Start of Input for this task

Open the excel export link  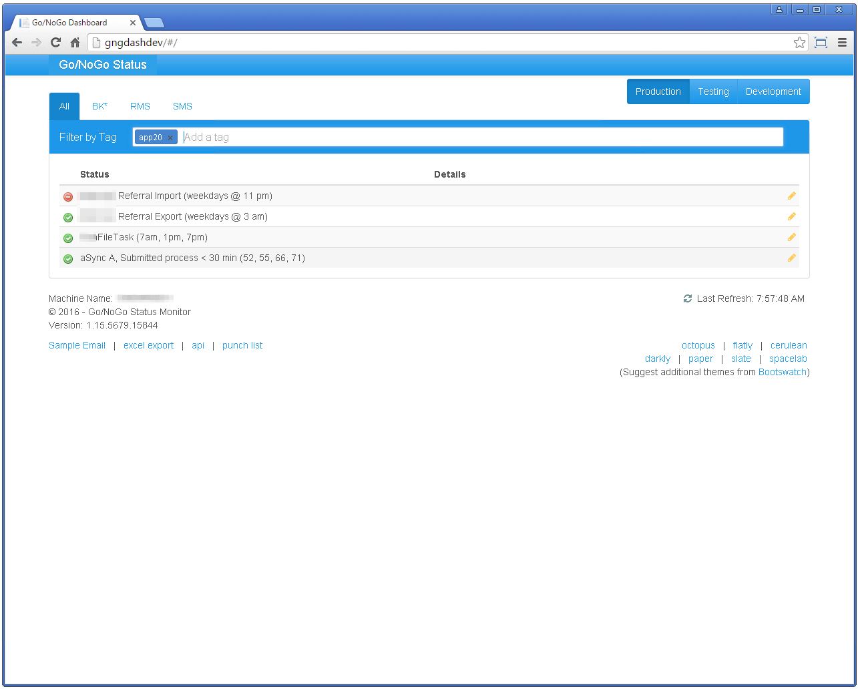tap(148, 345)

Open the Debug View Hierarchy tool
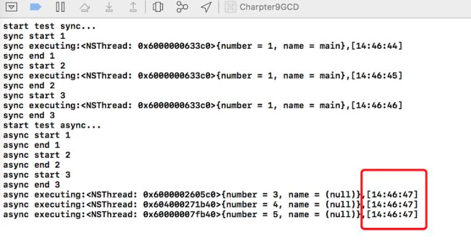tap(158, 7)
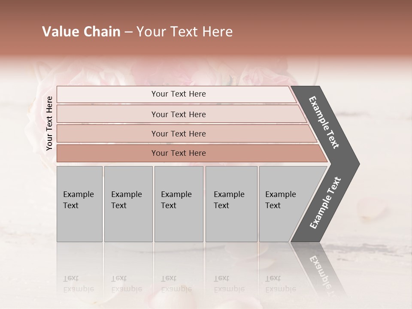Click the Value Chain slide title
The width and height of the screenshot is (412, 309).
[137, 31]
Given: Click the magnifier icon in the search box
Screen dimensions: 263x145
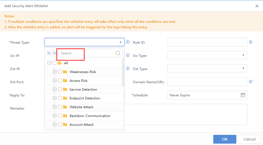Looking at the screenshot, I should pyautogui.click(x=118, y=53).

End of Input for this task
Start of Input for this task

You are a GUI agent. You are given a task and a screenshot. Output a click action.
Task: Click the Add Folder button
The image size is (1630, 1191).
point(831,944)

End of Input for this task

§ **Task statement**: Only the lines between the one with "Open the Debug View Hierarchy tool" and the one with "Given: Click the", those two included, get copied from the material above. Keep it exact and free of pictures.

§ **Result**:
Open the Debug View Hierarchy tool
tap(158, 7)
Click the Value Chain slide title
The width and height of the screenshot is (412, 309).
[137, 31]
Given: Click the magnifier icon in the search box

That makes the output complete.